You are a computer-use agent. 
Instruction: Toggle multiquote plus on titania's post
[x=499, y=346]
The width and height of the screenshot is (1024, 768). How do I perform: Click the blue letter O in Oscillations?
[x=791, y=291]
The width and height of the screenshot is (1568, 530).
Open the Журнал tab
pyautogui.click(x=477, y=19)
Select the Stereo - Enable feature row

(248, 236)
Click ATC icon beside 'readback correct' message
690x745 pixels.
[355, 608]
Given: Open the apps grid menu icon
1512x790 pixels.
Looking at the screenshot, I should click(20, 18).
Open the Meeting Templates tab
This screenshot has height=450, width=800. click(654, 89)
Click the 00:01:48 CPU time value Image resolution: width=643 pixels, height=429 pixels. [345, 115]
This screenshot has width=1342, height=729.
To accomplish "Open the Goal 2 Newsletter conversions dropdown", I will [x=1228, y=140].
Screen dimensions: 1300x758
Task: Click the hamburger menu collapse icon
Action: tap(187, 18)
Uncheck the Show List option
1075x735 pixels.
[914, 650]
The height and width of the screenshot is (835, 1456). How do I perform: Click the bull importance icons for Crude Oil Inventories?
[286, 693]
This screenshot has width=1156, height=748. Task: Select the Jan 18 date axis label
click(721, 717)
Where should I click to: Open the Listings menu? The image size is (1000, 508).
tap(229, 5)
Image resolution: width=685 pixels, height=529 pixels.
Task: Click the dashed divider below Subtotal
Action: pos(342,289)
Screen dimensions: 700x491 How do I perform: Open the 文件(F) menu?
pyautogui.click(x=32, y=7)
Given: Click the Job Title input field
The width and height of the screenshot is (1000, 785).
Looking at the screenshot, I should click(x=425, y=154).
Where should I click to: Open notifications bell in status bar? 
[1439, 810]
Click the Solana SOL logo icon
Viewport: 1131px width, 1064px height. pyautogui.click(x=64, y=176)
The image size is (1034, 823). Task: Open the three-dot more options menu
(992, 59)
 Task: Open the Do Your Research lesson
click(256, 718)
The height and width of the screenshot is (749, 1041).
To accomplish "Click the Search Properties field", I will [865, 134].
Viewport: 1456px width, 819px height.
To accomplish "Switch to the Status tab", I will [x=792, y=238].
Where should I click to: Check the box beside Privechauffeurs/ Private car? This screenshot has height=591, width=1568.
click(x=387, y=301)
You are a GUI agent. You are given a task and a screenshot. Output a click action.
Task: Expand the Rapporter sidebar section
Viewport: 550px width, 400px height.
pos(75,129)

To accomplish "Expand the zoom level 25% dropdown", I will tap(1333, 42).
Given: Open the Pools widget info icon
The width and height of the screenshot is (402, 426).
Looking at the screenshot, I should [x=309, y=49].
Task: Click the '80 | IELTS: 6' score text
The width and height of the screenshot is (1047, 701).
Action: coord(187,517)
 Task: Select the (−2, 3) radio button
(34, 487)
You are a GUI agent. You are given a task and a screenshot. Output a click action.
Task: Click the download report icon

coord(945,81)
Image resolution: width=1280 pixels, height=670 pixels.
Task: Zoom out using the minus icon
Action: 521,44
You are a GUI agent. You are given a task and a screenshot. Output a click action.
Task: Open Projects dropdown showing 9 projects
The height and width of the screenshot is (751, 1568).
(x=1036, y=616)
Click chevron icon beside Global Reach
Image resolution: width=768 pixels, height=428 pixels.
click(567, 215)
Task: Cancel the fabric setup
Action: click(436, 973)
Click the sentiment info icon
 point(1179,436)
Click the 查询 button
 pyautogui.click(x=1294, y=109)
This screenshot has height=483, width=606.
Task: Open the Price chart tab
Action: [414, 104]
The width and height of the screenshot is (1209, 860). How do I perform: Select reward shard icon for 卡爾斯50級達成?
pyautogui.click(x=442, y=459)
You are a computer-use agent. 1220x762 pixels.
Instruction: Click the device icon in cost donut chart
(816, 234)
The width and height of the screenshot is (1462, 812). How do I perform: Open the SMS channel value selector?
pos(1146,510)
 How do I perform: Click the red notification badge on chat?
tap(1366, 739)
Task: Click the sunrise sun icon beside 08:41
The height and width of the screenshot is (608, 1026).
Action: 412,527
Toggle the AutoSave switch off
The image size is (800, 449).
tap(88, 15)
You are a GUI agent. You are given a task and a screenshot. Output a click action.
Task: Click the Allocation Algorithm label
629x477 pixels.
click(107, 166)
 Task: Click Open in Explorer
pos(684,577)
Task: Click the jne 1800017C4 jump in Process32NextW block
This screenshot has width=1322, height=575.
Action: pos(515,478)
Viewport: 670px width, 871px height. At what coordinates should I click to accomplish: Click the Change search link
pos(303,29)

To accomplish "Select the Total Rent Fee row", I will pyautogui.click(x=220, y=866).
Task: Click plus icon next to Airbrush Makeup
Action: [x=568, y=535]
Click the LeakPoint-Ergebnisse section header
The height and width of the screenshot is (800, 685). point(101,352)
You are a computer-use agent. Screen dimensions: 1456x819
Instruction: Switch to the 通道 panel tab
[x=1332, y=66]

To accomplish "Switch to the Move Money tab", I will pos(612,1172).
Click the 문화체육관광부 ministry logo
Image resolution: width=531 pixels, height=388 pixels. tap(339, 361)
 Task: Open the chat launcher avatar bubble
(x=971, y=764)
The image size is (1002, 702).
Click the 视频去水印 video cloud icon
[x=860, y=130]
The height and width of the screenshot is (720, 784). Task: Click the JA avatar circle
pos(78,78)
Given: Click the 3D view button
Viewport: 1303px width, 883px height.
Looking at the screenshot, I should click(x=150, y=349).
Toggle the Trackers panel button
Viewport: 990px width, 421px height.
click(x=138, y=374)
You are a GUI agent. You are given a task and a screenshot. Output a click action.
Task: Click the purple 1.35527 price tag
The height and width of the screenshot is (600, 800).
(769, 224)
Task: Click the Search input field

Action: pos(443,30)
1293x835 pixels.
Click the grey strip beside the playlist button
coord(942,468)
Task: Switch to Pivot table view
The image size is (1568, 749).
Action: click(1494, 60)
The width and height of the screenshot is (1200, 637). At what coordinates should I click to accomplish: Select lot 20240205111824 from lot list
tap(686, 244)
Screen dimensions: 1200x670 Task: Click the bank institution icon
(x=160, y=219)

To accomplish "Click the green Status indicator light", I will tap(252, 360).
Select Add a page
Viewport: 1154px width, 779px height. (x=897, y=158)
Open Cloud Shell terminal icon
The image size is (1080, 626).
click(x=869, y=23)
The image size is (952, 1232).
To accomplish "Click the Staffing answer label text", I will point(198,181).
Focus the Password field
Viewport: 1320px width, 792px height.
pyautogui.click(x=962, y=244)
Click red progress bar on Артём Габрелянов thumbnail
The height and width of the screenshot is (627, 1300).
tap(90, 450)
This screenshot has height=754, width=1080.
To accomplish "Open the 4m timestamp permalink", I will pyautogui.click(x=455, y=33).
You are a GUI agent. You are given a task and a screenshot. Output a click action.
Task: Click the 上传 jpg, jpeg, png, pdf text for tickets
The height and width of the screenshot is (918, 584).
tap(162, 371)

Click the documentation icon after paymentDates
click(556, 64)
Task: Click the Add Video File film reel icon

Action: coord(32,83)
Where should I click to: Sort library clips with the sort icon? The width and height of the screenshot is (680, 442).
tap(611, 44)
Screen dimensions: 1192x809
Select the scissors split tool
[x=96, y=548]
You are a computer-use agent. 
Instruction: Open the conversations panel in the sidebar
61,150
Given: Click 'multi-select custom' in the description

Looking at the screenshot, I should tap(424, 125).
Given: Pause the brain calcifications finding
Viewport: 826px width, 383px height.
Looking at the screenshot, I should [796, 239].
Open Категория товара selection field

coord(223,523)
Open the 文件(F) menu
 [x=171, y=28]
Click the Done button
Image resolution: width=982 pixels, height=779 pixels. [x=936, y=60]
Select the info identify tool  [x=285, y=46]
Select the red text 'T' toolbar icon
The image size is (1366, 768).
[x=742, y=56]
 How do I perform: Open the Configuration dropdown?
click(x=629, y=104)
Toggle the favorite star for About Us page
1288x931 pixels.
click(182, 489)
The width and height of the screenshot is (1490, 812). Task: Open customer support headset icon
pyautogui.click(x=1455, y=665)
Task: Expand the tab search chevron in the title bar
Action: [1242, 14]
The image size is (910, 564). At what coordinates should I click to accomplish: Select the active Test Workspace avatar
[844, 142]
------------------------------------------------------------------------
_TASK DETAILS_: Please output everything from the line containing "Open the Meeting Templates tab" down to the line containing "pyautogui.click(x=32, y=7)" in the records above, exactly as they appear.

_RESPONSE_:
Open the Meeting Templates tab
This screenshot has height=450, width=800. click(654, 89)
Click the 00:01:48 CPU time value Image resolution: width=643 pixels, height=429 pixels. [345, 115]
This screenshot has width=1342, height=729.
To accomplish "Open the Goal 2 Newsletter conversions dropdown", I will [x=1228, y=140].
Screen dimensions: 1300x758
Task: Click the hamburger menu collapse icon
Action: tap(187, 18)
Uncheck the Show List option
1075x735 pixels.
[914, 650]
The height and width of the screenshot is (835, 1456). How do I perform: Click the bull importance icons for Crude Oil Inventories?
[286, 693]
This screenshot has width=1156, height=748. Task: Select the Jan 18 date axis label
click(721, 717)
Where should I click to: Open the Listings menu? The image size is (1000, 508).
tap(229, 5)
Image resolution: width=685 pixels, height=529 pixels.
Task: Click the dashed divider below Subtotal
Action: pos(342,289)
Screen dimensions: 700x491 How do I perform: Open the 文件(F) menu?
pyautogui.click(x=32, y=7)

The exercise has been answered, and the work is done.